Will the Violence Against Women Act Pass the Senate?

Monday, February 04, 2013

In the midst of the fiscal cliff negotiations over the new year, Congress allowed the Violence Against Women Act to expire. Originally passed in 1994, the act has provided $4.7 billion to train police, prosecutors, physicians, and many others on how to handle cases concerning domestic and sexual violence, as well as stalking and related issues.

Senator Patrick Leahy emphasized the act's importance in last week’s judiciary hearings on gun violence. He plans to reintroduce the Violence Against Women Act, he said, "because of concern for domestic violence victims. We have statistics that show women in this country killed at alarming rates by domestic abusers with guns." Senator Leahy has the 60 votes necessary to secure passage in the Senate, but because of resistance from House Republicans it is unclear how the legislation would fare in the House. 

Takeaway Washington correspondent Todd Zwillich explains that there are disagreements in two key areas: How to handle undocumented women, and how to handle gays, lesbians, and transgender people. "Democrats say just because you're undocumented doesn't mean you have any less rights in terms of being defended against domestic violence."

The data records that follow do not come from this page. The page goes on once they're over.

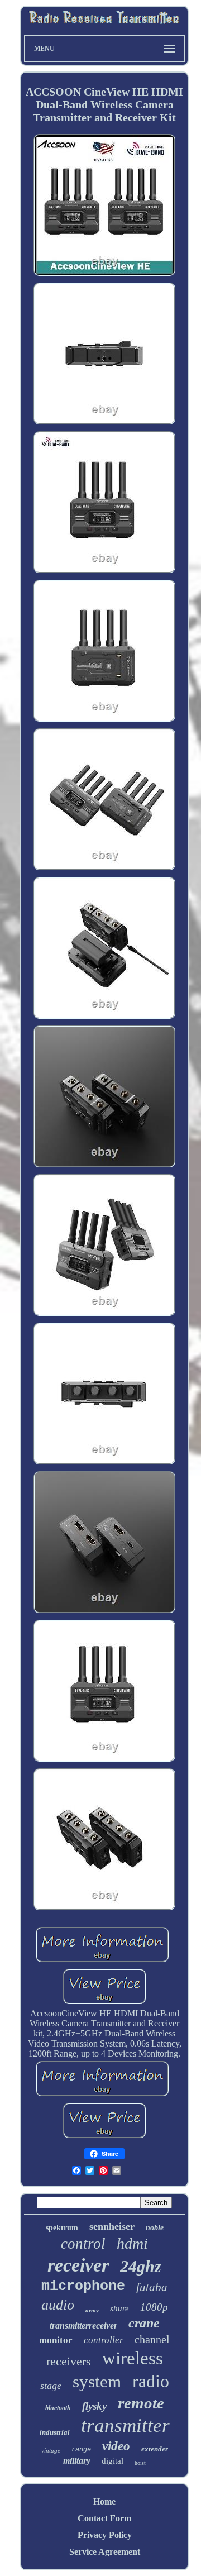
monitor (56, 2340)
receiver (78, 2265)
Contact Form (104, 2518)
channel (152, 2339)
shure (119, 2308)
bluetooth (58, 2408)
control (83, 2243)
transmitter (125, 2425)
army (92, 2310)
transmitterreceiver (83, 2325)
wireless (132, 2358)
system (97, 2381)
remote (141, 2403)
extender (154, 2449)
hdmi (132, 2243)
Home (104, 2501)
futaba (152, 2287)
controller (103, 2340)
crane (144, 2323)
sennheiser (112, 2226)
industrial (55, 2432)
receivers (68, 2361)
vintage (50, 2450)
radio (150, 2381)
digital (112, 2460)
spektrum (62, 2228)
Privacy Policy (105, 2535)
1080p (154, 2307)
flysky (94, 2406)
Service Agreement (104, 2551)
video (116, 2446)
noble (155, 2228)
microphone (83, 2286)
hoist (140, 2463)
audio (57, 2305)
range (81, 2450)
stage (50, 2385)
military (76, 2460)
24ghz (140, 2266)
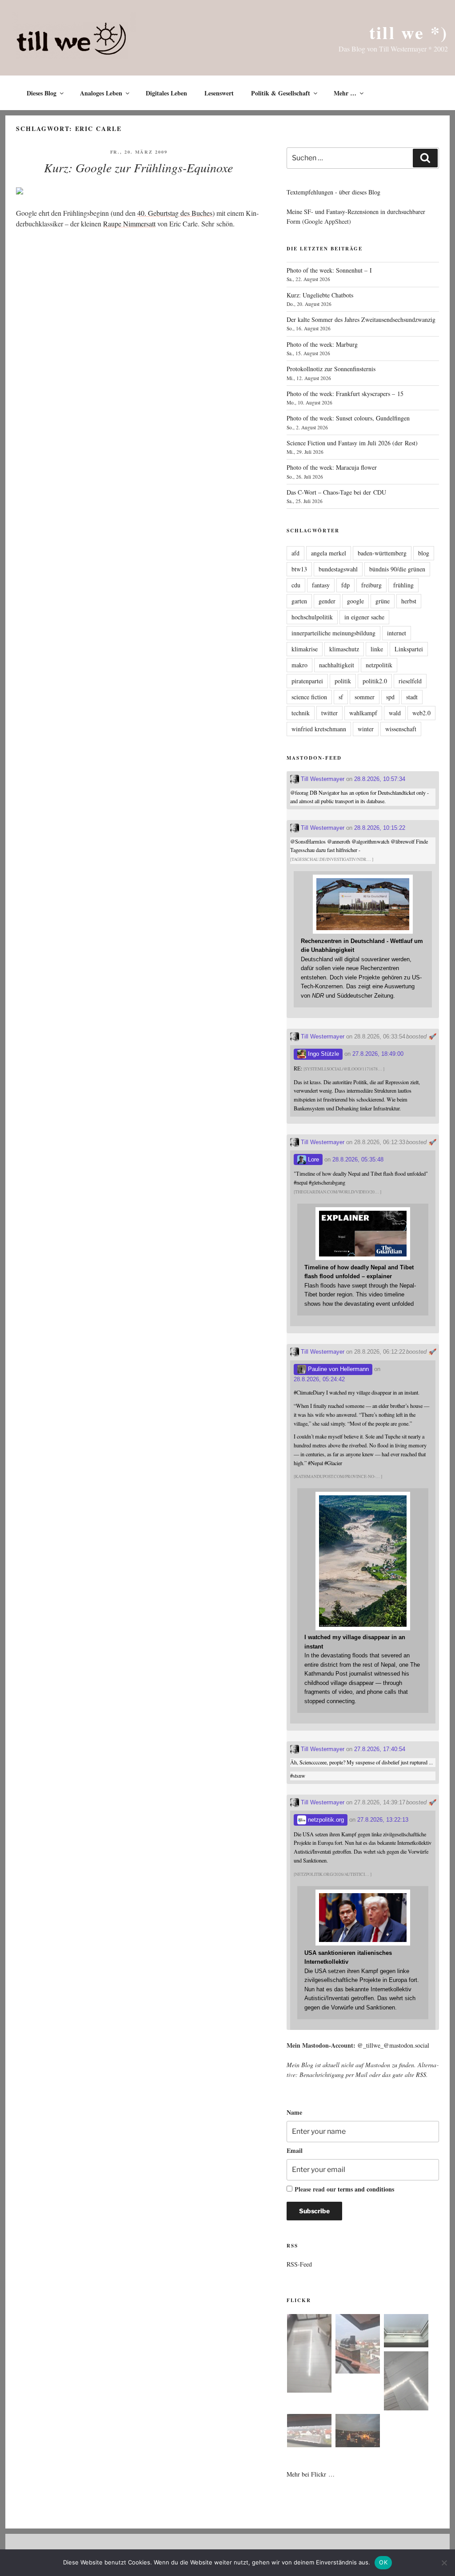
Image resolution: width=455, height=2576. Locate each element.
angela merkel (328, 553)
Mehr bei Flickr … (311, 2474)
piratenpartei (307, 681)
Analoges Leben (101, 93)
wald (395, 713)
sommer (365, 697)
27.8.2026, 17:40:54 (379, 1749)
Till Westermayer (321, 779)
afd (295, 553)
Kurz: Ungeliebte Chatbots (320, 295)
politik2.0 (375, 681)
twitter (329, 713)
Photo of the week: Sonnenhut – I (329, 270)
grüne (382, 601)
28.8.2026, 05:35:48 (357, 1159)
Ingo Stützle (322, 1053)
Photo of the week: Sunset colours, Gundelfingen (348, 418)
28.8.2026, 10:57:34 (379, 779)
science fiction (309, 697)
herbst (408, 601)
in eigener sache (364, 617)
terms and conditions (366, 2189)
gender (327, 601)
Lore (312, 1159)
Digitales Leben (166, 93)
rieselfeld (410, 681)
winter (366, 729)
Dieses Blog (41, 93)
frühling (403, 585)
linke (377, 649)
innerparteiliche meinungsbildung (333, 633)
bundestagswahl (338, 569)
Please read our (344, 2189)
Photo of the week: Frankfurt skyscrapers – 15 (345, 393)
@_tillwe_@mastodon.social (393, 2045)
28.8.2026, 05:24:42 (319, 1379)
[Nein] (443, 2562)
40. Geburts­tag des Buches (174, 213)
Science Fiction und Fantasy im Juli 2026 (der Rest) (352, 443)
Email (295, 2150)
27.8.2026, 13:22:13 (382, 1819)
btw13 (299, 569)
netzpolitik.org (325, 1819)
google (355, 601)
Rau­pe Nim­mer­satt (129, 223)
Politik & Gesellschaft (280, 93)
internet (396, 633)
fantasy (321, 585)
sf (341, 697)
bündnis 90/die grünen (397, 569)
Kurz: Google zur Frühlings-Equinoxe (138, 167)
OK (383, 2562)
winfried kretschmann (318, 729)
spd (390, 697)
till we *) (408, 32)
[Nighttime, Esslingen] (357, 2432)
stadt (412, 697)
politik (343, 681)
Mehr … (345, 93)
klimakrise (304, 649)
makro (299, 665)
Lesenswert (219, 93)
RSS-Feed (299, 2264)
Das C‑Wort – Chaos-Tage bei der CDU (336, 492)
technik (300, 713)
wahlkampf (363, 713)
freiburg (371, 585)
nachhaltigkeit (336, 665)
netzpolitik (379, 665)
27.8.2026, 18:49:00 (377, 1053)
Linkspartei (409, 649)
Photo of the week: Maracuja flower (332, 467)
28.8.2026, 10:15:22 (379, 827)
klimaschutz (344, 649)
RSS (421, 2074)
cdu (295, 585)
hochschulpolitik (312, 617)
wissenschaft (400, 729)
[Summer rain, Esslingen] (309, 2354)
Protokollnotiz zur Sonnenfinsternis (331, 369)
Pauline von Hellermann (337, 1369)
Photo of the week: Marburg (322, 344)
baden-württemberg (382, 553)
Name (294, 2112)
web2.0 (421, 713)
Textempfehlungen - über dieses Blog (333, 192)
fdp (345, 585)
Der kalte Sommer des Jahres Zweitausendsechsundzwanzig (361, 319)
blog (423, 553)
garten (299, 601)
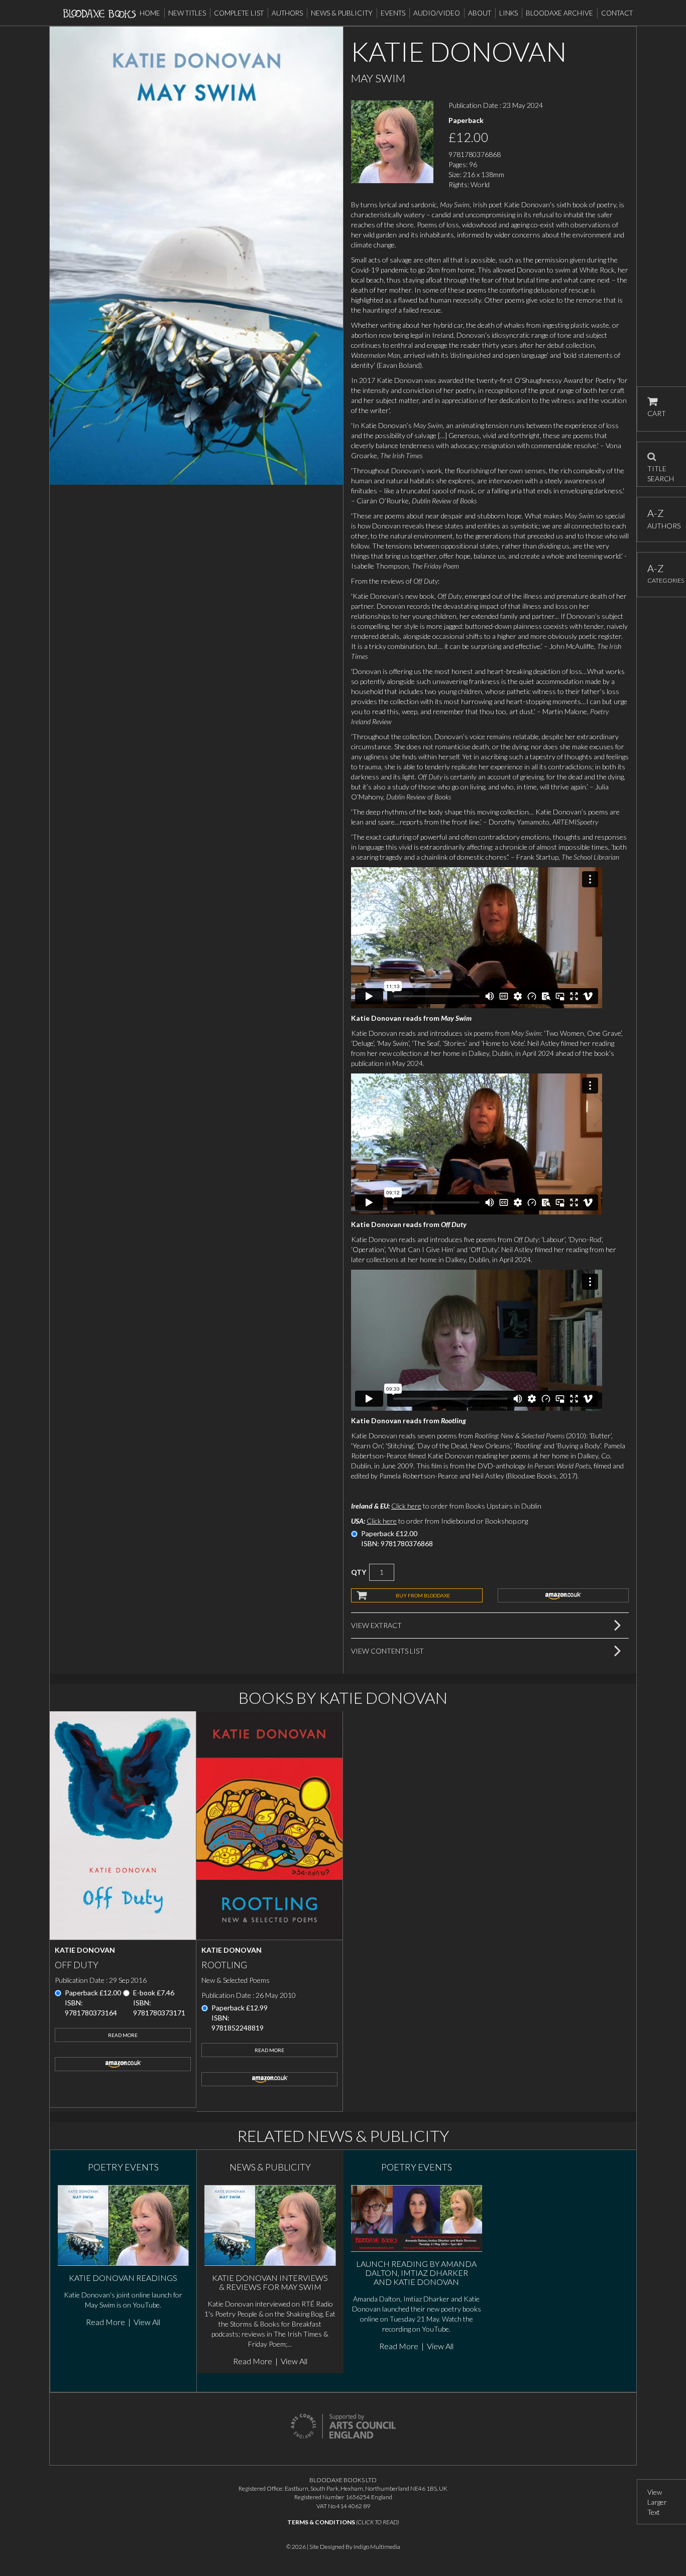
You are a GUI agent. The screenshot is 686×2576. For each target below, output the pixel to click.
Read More (123, 2035)
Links (508, 13)
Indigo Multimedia (377, 2546)
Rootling (224, 1964)
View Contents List (387, 1651)
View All (147, 2322)
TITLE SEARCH (660, 470)
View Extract (376, 1625)
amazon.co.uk (563, 1595)
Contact (617, 13)
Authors (287, 13)
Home (150, 13)
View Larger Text (657, 2502)
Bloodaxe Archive (559, 13)
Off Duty (76, 1964)
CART (656, 413)
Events (393, 13)
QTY (358, 1572)
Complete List (239, 13)
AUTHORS (661, 518)
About (479, 13)
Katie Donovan (85, 1950)
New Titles (187, 13)
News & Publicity (342, 13)
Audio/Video (436, 13)
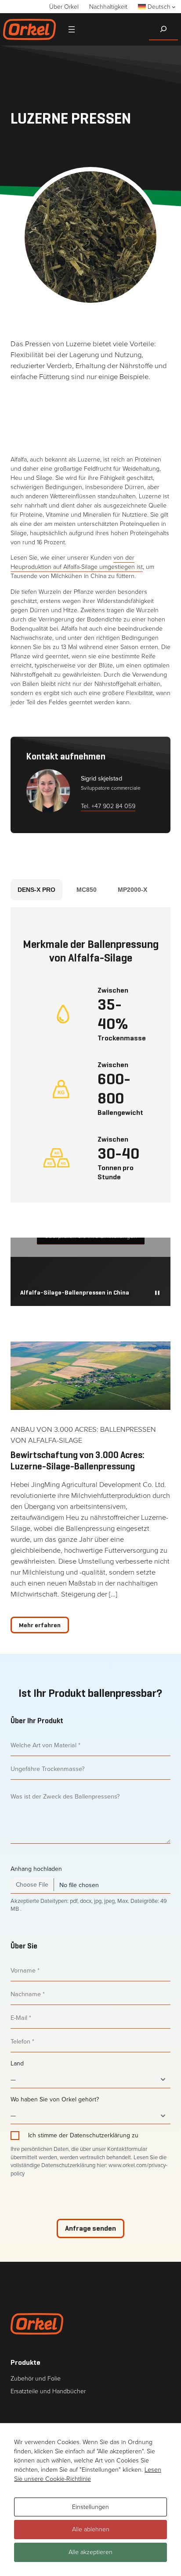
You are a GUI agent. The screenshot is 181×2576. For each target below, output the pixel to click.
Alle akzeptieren (90, 2552)
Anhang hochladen (36, 1869)
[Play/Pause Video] (157, 1293)
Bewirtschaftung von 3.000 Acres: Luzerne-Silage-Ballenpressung (78, 1460)
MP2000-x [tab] (132, 889)
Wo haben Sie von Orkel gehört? (55, 2099)
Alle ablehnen (90, 2529)
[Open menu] (71, 29)
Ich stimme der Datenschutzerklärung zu (83, 2135)
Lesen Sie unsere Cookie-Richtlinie (87, 2474)
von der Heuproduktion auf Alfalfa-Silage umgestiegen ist (77, 562)
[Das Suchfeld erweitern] (163, 29)
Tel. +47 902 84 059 (108, 806)
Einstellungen (90, 2507)
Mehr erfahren (40, 1625)
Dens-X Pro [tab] (36, 889)
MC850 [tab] (86, 889)
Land (17, 2063)
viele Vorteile (133, 343)
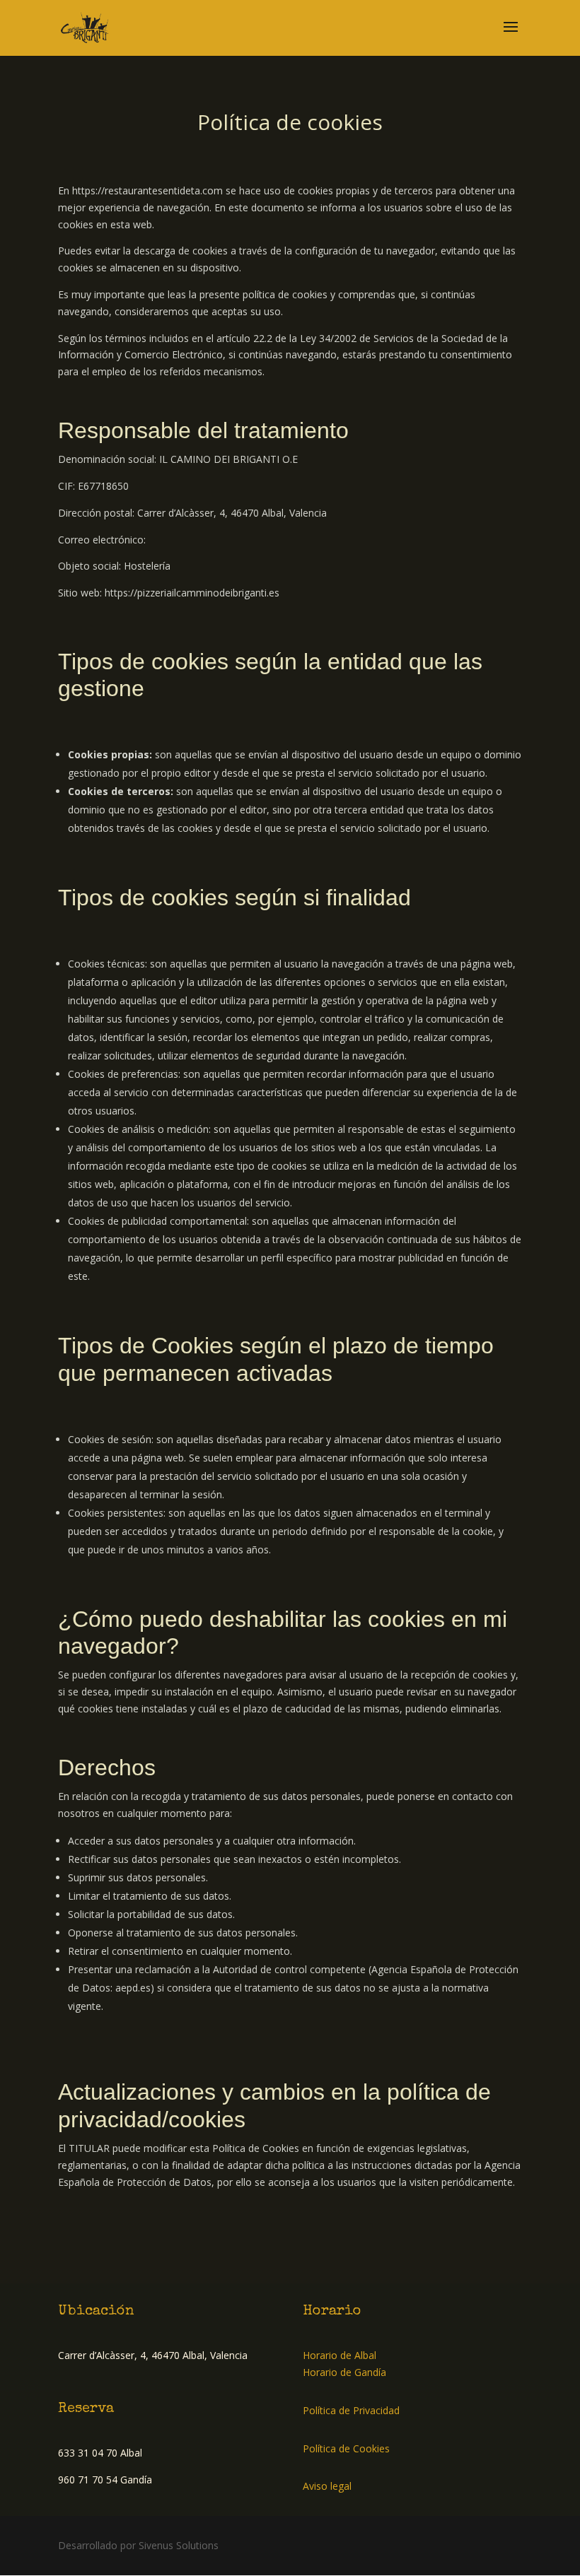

The core principles of the Violence Against Women Act have wide support in Congress, but, as Todd Zwillich points out, "Some of the factions on these issues on both sides are using the Violence Agains Women Act…to get their way on broader issues."

Guests:

Todd Zwillich

Comments [2]

JGW from Yonkers

In the early 80's I called in the police because an upstairs neighbor was being assaulted by her boyfriend. Their dismissive response shocked me. Now we have VAWA, established to provide funds to train police and others on how to handle these situations appropriately. Domestic/sexual violence victims still face bias and discrimination when navigating the criminal justice system, but VAWA has been a huge help in bridging the gap. The UN says that one in three women in the world today will be beaten or raped during their lifetimes - that's millions in the US alone. We have a lot of work to do, and the Violence against Women Act is as important as ever.

Feb. 04 2013 08:10 PM
dlmc from Brooklyn

As a female retired police officer I find this bill detestable. The law should treat everyone as equals. Plenty of women kill their husbands and/or children. They do not deserve special victim status. If you physically assault another you should be arrested and your victim helped regardless of the sex/religion/color of either party. Laws like this imply male victims are not equal or as deserving of help as female victims.